The detection of various types of pollutants, toxins, and adulterants that are detrimental to the environment and human health is essential for monitoring air, water, soil, and food quality. Technologies that enable the detection and quantification of analytes at the point-of-need can enable decision makers to take timely and effective actions to minimize damage and avert widespread crisis. In recent years, different types of nanomaterials in conjunction with various sensing technologies have led to the creation of novel and highly sensitive analyte detection assays. Of these nanomaterials, fluorescent copper nanoparticles templated by dsDNA have garnered considerable research interest due to their low-cost, wide availability, and relative ease of synthesis. The analyte detection assays utilizing dsDNA-templated copper nanoparticles have the potential to be deployed in point-of-need settings as they do not involve complex procedures and generate results within a short period of time. However, there are a few challenges inherent to copper nanoparticle-based assays that prevent their use outside laboratory settings. The detection of the weak fluorescence emission from the nanoparticles requires the use of highly sensitive and expensive detectors. Further, the fluorescence emission intensity from the nanoparticles varies with time, making the technique sensitive to the time of measurement. Introducing specificity into analyte detection assays using these nanoparticles also remains a challenge. This thesis proposes techniques to address these challenges to facilitate the adaptation of copper nanoparticle-based fluorescence assays for point-of-need applications. Additionally, the thesis proposes three new analyte detection assays.

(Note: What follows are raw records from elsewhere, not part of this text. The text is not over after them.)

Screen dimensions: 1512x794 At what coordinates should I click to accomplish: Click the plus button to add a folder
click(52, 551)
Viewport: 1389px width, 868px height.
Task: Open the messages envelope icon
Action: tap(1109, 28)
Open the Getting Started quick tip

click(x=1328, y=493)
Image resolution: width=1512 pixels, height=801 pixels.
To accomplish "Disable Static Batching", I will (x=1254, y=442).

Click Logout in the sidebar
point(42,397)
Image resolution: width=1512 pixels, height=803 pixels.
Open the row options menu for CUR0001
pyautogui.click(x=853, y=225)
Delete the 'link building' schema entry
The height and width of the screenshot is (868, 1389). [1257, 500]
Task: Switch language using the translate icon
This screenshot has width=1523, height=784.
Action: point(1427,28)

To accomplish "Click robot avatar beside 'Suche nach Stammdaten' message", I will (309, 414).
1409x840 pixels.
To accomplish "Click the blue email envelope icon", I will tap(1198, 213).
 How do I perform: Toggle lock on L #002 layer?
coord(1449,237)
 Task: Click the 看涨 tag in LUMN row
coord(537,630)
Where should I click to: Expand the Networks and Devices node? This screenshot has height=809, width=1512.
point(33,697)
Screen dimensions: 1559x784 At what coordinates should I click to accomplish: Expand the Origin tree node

Firstly, a chemical technique to improve the fluorescence properties of dsDNA-templated copper nanoparticles is proposed. When compared to conventional synthesis techniques, the proposed method achieves 11 times higher fluorescence signal intensity from the dsDNA-templated copper nanoparticles and 4 times faster attainment of maximum fluorescence signal. The utility of this enhancement strategy for analyte measurement is demonstrated through a novel assay for melamine detection from milk samples which could achieve a limit of detection of 0.1 ppm melamine.

Utilizing the proposed fluorescence enhancement technique, a handheld fluorometer capable of detecting DNA-templated copper nanoparticles is developed. The fluorometer was constructed with low-cost, off-the-shelf components like a UV-LED and a PIN photodiode. The performance of the developed system is demonstrated through the detection of melamine in milk samples via the interference synthesis of copper nanoparticles. The developed fluorometer can easily be adapted to detect different types of analytes at the point-of-need and can be deployed as a screening tool for environmental and food quality testing.

The fluorescence of copper nanoparticles decays within a few minutes making the quantitative estimation of analytes sensitive to the time of measurement. Despite the loss of fluorescence, the nanoparticles remain intact as evidenced by microscopy techniques like TEM and AFM. To overcome the issue of time sensitivity of fluorescence measurement, etched fibre Bragg grating (eFBG) sensors are presented as a detection/characterization tool for copper nanoparticles. The in-situ formation of the copper nanoparticles on the DNA template attached to the eFBG sensor causes a significant shift in the reflected Bragg wavelength signal. Moreover, the shift in the Bragg wavelength signal was found to be constant over time after the formation of copper nanoparticles was completed, thus overcoming the issue of time sensitivity. The application of the proposed eFBG sensors for analyte detection utilizing the interference synthesis of copper nanoparticles is also demonstrated.

Finally, the use of aptamers to improve the specificity of copper nanoparticle-based assays is proposed. As the growth of the copper nanoparticles is template specific, there are several challenges in developing aptamer-templated copper nanoparticle assays. A method to use a fully hybridized aptamer-duplex as template for copper nanoparticle formation is proposed. A novel fluorescence assay using aptamer-duplex templated copper nanoparticles for the detection of lipopolysaccharides (LPS) is demonstrated. The proposed assay has a wide range of detection from 1-10^5 ng/ml and a limit of detection of 1 ng/ml LPS. The mechanism of the proposed assay was verified with the SYBR Green intercalating dye. This led to the development of an alternative assay for LPS detection using SYBR Green and the aptamer-duplex which was found to have a wide range of detection from 0.1-10^5 ng/ml and a limit of detection of 0.1 ng/ml LPS.